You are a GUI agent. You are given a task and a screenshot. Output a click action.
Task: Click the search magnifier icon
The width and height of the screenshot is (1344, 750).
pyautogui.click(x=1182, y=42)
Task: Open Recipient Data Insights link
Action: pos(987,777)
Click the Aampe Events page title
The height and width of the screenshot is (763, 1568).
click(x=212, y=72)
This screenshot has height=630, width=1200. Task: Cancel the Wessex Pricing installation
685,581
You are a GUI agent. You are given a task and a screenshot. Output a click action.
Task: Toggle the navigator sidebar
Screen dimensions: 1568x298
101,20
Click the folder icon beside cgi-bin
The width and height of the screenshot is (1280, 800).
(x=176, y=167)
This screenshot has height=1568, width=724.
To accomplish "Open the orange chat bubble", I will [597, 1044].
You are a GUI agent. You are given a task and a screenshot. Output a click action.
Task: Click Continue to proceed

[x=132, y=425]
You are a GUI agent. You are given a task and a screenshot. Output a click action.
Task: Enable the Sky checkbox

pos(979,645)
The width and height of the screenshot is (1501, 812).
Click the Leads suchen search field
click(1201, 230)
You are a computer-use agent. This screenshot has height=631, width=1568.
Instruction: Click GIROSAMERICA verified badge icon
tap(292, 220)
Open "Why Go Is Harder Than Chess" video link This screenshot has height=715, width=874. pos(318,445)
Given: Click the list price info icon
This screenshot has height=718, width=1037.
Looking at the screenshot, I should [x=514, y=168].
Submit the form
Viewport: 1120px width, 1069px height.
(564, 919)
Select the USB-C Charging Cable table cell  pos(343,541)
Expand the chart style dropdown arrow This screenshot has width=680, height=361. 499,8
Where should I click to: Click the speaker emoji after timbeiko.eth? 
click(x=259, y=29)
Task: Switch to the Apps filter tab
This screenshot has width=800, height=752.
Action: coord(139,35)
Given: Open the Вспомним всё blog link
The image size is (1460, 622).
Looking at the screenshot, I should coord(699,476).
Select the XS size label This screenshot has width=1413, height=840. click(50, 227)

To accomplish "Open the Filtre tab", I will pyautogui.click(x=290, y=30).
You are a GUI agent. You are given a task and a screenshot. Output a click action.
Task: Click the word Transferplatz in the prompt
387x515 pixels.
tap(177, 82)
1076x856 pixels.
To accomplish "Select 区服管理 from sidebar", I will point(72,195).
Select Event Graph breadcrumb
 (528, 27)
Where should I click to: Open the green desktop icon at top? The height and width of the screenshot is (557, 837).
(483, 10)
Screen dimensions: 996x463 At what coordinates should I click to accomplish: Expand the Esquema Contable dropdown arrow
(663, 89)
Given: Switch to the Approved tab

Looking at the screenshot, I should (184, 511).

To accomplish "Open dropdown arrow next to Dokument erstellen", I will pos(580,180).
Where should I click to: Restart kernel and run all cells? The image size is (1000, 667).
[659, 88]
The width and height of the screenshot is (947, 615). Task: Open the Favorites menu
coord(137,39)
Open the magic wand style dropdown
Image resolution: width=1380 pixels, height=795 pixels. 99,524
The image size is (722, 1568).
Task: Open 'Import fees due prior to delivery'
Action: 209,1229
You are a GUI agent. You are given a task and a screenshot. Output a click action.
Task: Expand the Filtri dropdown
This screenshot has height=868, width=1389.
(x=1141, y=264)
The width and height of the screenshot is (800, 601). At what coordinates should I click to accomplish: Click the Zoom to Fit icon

------

# Task details:
An exact copy of the lines from the one with "Task: Click the word" through the last line of the listing is the whole answer.

# Solved exercise:
Task: Click the word Transferplatz in the prompt
387x515 pixels.
tap(177, 82)
1076x856 pixels.
To accomplish "Select 区服管理 from sidebar", I will point(72,195).
Select Event Graph breadcrumb
 (528, 27)
Where should I click to: Open the green desktop icon at top? The height and width of the screenshot is (557, 837).
(483, 10)
Screen dimensions: 996x463 At what coordinates should I click to accomplish: Expand the Esquema Contable dropdown arrow
(663, 89)
Given: Switch to the Approved tab

Looking at the screenshot, I should (184, 511).

To accomplish "Open dropdown arrow next to Dokument erstellen", I will pos(580,180).
Where should I click to: Restart kernel and run all cells? The image size is (1000, 667).
[659, 88]
The width and height of the screenshot is (947, 615). Task: Open the Favorites menu
coord(137,39)
Open the magic wand style dropdown
Image resolution: width=1380 pixels, height=795 pixels. 99,524
The image size is (722, 1568).
Task: Open 'Import fees due prior to delivery'
Action: 209,1229
You are a GUI agent. You are given a task and a screenshot. Output a click action.
Task: Expand the Filtri dropdown
This screenshot has height=868, width=1389.
(x=1141, y=264)
The width and height of the screenshot is (800, 601). At what coordinates should I click to accomplish: Click the Zoom to Fit icon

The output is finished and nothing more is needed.